With the widespread popularity of the vibrato-equipped Mustang, the Duo-Sonic was discontinued in 1969. The Musicmaster stayed, remaining in the Fender lineup until 1982 (and joined by the Musicmaster Bass model of 1971-1981).
It’s worth noting that while the Musicmaster and Duo-Sonic were smaller student models aimed at beginners, in no way were they lacking in the quality present in Fender’s pro-level instruments. They were well-designed, solidly built and eminently affordable guitars which, after all, were created by the same people who created the Telecaster, Stratocaster, Precision Bass, Jazz Bass and other full-size Fender instruments.

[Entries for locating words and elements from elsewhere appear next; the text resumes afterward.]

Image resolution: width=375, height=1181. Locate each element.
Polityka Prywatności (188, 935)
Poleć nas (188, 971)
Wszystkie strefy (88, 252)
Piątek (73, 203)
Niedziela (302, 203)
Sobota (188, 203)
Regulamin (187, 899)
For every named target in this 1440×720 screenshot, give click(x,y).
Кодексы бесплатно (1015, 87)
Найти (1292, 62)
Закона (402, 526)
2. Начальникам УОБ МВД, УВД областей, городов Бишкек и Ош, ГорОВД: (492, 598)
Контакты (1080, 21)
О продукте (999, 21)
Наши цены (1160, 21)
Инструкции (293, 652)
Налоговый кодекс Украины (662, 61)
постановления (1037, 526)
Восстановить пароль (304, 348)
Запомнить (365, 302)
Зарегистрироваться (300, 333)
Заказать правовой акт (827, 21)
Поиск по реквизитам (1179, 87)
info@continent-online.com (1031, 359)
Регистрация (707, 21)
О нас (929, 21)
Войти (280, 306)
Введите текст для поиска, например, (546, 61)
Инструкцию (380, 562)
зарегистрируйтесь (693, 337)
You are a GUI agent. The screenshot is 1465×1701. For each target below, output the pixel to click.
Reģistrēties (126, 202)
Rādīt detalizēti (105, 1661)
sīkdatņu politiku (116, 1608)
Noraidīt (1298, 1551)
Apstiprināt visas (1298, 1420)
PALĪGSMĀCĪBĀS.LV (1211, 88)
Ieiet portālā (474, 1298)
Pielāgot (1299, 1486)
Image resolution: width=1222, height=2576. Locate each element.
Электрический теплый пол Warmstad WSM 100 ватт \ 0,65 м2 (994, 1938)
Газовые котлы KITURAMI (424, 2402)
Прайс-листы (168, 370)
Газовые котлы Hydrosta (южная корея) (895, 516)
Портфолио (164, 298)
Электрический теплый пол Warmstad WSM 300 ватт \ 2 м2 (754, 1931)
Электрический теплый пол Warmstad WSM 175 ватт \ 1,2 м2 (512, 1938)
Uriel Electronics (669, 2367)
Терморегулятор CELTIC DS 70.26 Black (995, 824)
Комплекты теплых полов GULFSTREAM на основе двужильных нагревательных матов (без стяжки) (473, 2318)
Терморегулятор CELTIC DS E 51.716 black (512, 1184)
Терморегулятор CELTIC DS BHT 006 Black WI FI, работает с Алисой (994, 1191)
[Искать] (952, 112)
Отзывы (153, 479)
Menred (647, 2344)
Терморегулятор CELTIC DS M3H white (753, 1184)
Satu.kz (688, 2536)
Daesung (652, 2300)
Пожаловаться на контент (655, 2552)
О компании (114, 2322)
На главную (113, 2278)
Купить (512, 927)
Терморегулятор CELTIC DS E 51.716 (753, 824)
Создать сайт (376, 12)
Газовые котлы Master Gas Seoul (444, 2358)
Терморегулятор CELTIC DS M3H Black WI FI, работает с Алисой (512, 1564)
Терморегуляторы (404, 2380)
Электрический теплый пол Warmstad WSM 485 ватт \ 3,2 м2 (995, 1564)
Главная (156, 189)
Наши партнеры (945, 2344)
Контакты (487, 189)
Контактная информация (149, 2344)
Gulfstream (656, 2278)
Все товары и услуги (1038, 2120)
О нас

And they did effectively serve their intended “step up” purpose as first-time instruments that would let players “graduate” to a Telecaster, Stratocaster or other top-line Fender model. Many a player started out on a lifetime of devotion to Fender guitars with a Musicmaster or Duo-Sonic (Jimi Hendrix played the latter early in his career).
Other artists who’ve wielded Musicmaster and Duo-Sonic guitars include David Byrne, Rory Gallagher, Richard Lloyd, John McLaughlin, Mickey “Dean Ween” Melchiondo, Liz Phair, Patti Smith, Tom Verlaine and Johnny Winter.
Fender offered a reissue Duo-Sonic from 1994 to 1998 that came in Black, Arctic White and Torino Red finishes. A Squier Affinity series Duo-Sonic model was introduced in 1998 and lasted for one year. A decade later, in 2008, Squier introduced the Classic Vibe Duo-Sonic ’50s model, which was much closer to the original 1950s design, with a Desert Sand finish and gold anodized aluminum pickguard (although it had a 24” scale rather than the original 22.5” scale). It was discontinued in early 2013.